Since the fall of 2012, DesJarlais, a physician, has been plagued by revelations he encouraged his now-ex-wife to have two abortions before they were married and that he had sexual relations with several patients, one of whom he also encouraged to get an abortion.
"We’re getting back 15, 20 years," DesJarlais told CQ Roll Call when pressed about how his constituents view his past. "There are certainly things in my life where I’ve made mistakes that have shaped who I am now."
Those "mistakes" (not to mention the $500 fine he received from a state medical board) haven't yet tarnished his electoral record. By the time the scandal came to light in 2012, he'd already secured the GOP nomination. In a district that went for Mitt Romney by double digits, the Republican primary is the only contest that matters.
If DesJarlais were going to lose , it looked like it was going to be in the 2014 primary against state Sen. Jim Tracy, when donors cut the incumbent loose. But despite being outspent , DesJarlais, who was diagnosed with cancer late in the race, won that contest — albeit by only 38 votes .
Tracy mostly danced around the scandal, making passing references to DesJarlais' integrity. Only in the final two weeks of the campaign did Tracy launch an attack ad calling him out for "hypocrisy."
Starrett is employing the same subtle strategy Tracy did for most of his campaign. But the conservative frenzy over Planned Parenthood is giving Starrett an opportunity that Tracy didn't have.
Still, addressing DesJarlais' abortion position requires a delicate hand, especially given the congressman's socially conservative voting record. He has voted with the National Right to Life Committee on every vote the organization has scored since 2011, and Starrett couldn't think of an abortion vote that he would disagree with him on.
"I think after three election cycles now, [voters have] seen my voting record and the fact that I will represent them appropriately," DesJarlais said.
But even with his ethical problems farther in the rearview mirror and his congressional office insisting he's cancer free , DesJarlais' fundraising hasn't recovered. He raised just $52,000 in the 2nd quarter of 2015. That's particularly woeful compared to Starrett 's $733,000 haul, although $227,000 of that came from a personal loan and, according to a Chattanooga Times Free Press analysis , only $1,500 came from donors living in the 4th District. One Republican suggested Tennessee donors are waiting to see if DesJarlais even goes through with running for re-election before opening their checkbooks.

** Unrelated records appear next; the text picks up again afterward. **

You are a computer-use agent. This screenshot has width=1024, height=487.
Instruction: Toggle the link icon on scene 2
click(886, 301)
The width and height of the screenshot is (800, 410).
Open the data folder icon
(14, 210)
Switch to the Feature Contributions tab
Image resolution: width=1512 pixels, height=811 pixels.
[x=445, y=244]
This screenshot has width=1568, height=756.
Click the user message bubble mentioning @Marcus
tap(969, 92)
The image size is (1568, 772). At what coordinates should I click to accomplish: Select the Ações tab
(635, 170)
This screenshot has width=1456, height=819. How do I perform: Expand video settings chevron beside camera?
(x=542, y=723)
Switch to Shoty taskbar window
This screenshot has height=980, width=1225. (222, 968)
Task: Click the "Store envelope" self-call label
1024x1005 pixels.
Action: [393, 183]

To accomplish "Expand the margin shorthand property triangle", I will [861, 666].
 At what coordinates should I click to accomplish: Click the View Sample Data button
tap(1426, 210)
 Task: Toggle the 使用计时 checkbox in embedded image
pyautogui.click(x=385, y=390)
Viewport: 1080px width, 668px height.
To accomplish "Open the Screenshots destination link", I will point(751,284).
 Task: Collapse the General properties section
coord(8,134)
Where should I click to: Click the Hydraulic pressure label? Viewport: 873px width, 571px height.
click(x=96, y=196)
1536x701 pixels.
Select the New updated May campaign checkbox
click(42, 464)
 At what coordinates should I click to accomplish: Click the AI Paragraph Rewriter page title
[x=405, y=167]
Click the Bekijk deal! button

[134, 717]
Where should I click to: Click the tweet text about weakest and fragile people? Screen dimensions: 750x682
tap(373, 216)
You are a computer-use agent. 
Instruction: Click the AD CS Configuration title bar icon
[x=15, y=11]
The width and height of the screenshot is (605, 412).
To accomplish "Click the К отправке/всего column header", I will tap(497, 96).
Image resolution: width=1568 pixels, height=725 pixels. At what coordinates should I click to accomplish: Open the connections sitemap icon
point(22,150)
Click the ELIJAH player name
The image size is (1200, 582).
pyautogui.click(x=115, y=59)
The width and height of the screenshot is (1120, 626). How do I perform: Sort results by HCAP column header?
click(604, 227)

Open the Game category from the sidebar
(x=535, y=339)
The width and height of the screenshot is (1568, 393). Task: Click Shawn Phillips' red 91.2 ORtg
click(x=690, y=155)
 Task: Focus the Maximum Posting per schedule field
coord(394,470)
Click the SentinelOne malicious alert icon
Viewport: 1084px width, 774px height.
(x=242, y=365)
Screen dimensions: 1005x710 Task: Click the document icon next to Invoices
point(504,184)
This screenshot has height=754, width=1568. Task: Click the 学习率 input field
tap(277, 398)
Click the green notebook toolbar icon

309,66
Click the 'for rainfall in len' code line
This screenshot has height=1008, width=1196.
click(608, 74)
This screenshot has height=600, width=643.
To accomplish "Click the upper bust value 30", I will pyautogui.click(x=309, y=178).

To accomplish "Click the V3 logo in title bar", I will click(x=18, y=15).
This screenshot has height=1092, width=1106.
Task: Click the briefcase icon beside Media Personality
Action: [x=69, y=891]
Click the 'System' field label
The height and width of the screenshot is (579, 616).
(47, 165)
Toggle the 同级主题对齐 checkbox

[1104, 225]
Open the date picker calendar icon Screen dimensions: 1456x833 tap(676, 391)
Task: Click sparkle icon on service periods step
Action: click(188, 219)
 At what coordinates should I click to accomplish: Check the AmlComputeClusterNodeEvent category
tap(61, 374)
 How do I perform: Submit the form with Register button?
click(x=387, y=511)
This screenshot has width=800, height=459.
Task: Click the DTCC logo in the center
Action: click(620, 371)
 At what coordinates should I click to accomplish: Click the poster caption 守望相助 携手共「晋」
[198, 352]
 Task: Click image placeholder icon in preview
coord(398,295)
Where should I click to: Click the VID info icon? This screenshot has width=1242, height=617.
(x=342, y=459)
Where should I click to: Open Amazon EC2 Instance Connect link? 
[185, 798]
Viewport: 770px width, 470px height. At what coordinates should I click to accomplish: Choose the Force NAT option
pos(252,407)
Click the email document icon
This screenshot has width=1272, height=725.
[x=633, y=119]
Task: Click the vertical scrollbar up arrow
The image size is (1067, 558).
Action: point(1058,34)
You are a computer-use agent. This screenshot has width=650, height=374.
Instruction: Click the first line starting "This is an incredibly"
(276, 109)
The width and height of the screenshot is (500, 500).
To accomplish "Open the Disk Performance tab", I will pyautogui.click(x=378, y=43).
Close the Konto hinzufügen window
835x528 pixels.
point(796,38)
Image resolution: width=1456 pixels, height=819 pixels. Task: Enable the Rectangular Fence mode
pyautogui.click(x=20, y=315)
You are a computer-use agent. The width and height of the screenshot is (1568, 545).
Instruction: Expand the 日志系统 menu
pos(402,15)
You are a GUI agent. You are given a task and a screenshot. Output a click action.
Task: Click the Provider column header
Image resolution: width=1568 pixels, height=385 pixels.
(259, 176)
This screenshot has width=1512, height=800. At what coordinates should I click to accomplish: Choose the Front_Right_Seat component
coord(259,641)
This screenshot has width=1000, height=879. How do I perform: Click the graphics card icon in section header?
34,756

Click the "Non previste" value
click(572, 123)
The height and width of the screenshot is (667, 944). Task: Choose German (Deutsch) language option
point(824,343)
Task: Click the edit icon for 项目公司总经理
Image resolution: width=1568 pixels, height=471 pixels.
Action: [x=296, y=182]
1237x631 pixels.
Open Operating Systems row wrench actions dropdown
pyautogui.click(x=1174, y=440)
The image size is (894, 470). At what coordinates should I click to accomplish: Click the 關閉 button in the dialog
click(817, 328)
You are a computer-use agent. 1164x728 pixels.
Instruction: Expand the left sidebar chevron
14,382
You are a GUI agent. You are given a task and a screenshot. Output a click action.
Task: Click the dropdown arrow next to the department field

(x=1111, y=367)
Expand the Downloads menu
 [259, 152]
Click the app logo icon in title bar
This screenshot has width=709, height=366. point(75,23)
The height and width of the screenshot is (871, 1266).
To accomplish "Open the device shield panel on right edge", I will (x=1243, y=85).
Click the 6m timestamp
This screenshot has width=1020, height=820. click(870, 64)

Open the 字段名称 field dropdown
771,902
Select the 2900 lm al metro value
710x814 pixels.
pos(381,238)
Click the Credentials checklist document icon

Meanwhile Starrett is making a name for himself, devoting attention to the more rural, blue-collar areas where DesJarlais has traditionally done well.
But where Starrett sees an opening, DesJarlais sees a carpetbagger.
"The most glaring difference is that I’ve lived and worked in 4th district for 20 years," DesJarlais said of Starrett, who moved to the district in January. Originally from California, Starrett came to Tennessee to attend Vanderbilt Law School.
Republicans in the state praise Starrett for knowing his weaknesses and being eager to address them.
"I was pretty desperate to get out of California," the Stanford graduate has been repeating to the media, noting that he's always loved Tennessee. (He'll talk at length about how former Tennessee politician James K. Polk is his favorite president.)
Starrett's campaign work for Romney — a more establishment Republican than he's trying to be — could also strike social conservatives as disingenuous, especially when their current representative is already known a conservative.
But the choice, Starrett said in a subtle jab, is about "who better represents Tennessee values."